• **What you will do**
Return all of the entries below verbatim, keeping every line unchanged and in its original order.

# # # # #

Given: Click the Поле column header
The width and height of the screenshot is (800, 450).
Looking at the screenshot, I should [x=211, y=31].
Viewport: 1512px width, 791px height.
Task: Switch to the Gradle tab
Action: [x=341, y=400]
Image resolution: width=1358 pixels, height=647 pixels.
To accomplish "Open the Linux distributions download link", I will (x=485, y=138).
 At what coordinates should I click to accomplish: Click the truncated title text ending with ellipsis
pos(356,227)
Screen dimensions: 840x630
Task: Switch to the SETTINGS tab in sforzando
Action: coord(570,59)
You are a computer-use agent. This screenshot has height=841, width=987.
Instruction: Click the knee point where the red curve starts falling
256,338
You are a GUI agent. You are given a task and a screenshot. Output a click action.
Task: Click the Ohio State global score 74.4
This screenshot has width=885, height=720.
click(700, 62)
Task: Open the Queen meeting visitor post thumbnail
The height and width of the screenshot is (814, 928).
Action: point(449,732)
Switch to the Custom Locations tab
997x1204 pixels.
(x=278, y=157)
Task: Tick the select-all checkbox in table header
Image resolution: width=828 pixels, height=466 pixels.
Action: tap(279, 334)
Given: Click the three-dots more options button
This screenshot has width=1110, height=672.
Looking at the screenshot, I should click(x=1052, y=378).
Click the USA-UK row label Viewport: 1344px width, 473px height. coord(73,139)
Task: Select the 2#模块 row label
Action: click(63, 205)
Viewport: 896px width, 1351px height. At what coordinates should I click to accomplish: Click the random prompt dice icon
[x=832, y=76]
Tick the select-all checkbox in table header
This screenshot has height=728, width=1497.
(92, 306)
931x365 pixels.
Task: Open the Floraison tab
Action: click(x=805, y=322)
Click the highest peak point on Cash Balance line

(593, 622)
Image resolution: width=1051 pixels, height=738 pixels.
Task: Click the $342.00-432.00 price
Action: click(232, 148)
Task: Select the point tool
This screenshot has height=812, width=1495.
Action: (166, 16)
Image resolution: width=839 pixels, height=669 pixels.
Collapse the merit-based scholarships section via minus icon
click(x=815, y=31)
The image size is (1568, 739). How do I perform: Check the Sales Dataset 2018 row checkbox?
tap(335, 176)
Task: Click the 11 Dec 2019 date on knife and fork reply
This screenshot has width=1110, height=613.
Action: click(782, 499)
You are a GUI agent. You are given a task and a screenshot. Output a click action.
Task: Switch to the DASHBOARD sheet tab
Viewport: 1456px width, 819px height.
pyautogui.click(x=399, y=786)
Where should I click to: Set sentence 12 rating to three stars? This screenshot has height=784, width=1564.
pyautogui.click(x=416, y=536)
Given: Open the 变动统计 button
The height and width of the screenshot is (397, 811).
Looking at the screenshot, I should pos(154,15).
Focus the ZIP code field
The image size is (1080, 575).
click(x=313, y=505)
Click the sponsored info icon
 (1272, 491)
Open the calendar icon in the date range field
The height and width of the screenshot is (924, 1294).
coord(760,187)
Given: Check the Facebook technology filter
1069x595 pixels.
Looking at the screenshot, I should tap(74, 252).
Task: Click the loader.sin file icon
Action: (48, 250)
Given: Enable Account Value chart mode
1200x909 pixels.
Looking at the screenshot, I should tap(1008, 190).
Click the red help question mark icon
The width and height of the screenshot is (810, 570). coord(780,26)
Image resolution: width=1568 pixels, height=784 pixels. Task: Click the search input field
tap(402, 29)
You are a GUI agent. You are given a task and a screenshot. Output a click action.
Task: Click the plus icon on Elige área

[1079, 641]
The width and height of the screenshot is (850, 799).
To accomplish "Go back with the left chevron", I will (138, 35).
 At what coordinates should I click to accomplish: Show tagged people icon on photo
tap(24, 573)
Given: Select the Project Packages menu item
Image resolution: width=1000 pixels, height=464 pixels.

# # # # #

• **Reply**
Given: Click the Поле column header
The width and height of the screenshot is (800, 450).
Looking at the screenshot, I should [x=211, y=31].
Viewport: 1512px width, 791px height.
Task: Switch to the Gradle tab
Action: [x=341, y=400]
Image resolution: width=1358 pixels, height=647 pixels.
To accomplish "Open the Linux distributions download link", I will (x=485, y=138).
 At what coordinates should I click to accomplish: Click the truncated title text ending with ellipsis
pos(356,227)
Screen dimensions: 840x630
Task: Switch to the SETTINGS tab in sforzando
Action: coord(570,59)
You are a computer-use agent. This screenshot has height=841, width=987.
Instruction: Click the knee point where the red curve starts falling
256,338
You are a GUI agent. You are given a task and a screenshot. Output a click action.
Task: Click the Ohio State global score 74.4
This screenshot has width=885, height=720.
click(700, 62)
Task: Open the Queen meeting visitor post thumbnail
The height and width of the screenshot is (814, 928).
Action: point(449,732)
Switch to the Custom Locations tab
997x1204 pixels.
(x=278, y=157)
Task: Tick the select-all checkbox in table header
Image resolution: width=828 pixels, height=466 pixels.
Action: tap(279, 334)
Given: Click the three-dots more options button
This screenshot has width=1110, height=672.
Looking at the screenshot, I should click(x=1052, y=378).
Click the USA-UK row label Viewport: 1344px width, 473px height. coord(73,139)
Task: Select the 2#模块 row label
Action: click(63, 205)
Viewport: 896px width, 1351px height. At what coordinates should I click to accomplish: Click the random prompt dice icon
[x=832, y=76]
Tick the select-all checkbox in table header
This screenshot has height=728, width=1497.
(92, 306)
931x365 pixels.
Task: Open the Floraison tab
Action: click(x=805, y=322)
Click the highest peak point on Cash Balance line

(593, 622)
Image resolution: width=1051 pixels, height=738 pixels.
Task: Click the $342.00-432.00 price
Action: click(232, 148)
Task: Select the point tool
This screenshot has height=812, width=1495.
Action: (166, 16)
Image resolution: width=839 pixels, height=669 pixels.
Collapse the merit-based scholarships section via minus icon
click(x=815, y=31)
The image size is (1568, 739). How do I perform: Check the Sales Dataset 2018 row checkbox?
tap(335, 176)
Task: Click the 11 Dec 2019 date on knife and fork reply
This screenshot has width=1110, height=613.
Action: click(782, 499)
You are a GUI agent. You are given a task and a screenshot. Output a click action.
Task: Switch to the DASHBOARD sheet tab
Viewport: 1456px width, 819px height.
pyautogui.click(x=399, y=786)
Where should I click to: Set sentence 12 rating to three stars? This screenshot has height=784, width=1564.
pyautogui.click(x=416, y=536)
Given: Open the 变动统计 button
The height and width of the screenshot is (397, 811).
Looking at the screenshot, I should pos(154,15).
Focus the ZIP code field
The image size is (1080, 575).
click(x=313, y=505)
Click the sponsored info icon
 (1272, 491)
Open the calendar icon in the date range field
The height and width of the screenshot is (924, 1294).
coord(760,187)
Given: Check the Facebook technology filter
1069x595 pixels.
Looking at the screenshot, I should tap(74, 252).
Task: Click the loader.sin file icon
Action: (48, 250)
Given: Enable Account Value chart mode
1200x909 pixels.
Looking at the screenshot, I should tap(1008, 190).
Click the red help question mark icon
The width and height of the screenshot is (810, 570). coord(780,26)
Image resolution: width=1568 pixels, height=784 pixels. Task: Click the search input field
tap(402, 29)
You are a GUI agent. You are given a task and a screenshot. Output a click action.
Task: Click the plus icon on Elige área

[1079, 641]
The width and height of the screenshot is (850, 799).
To accomplish "Go back with the left chevron", I will (138, 35).
 At what coordinates should I click to accomplish: Show tagged people icon on photo
tap(24, 573)
Given: Select the Project Packages menu item
Image resolution: width=1000 pixels, height=464 pixels.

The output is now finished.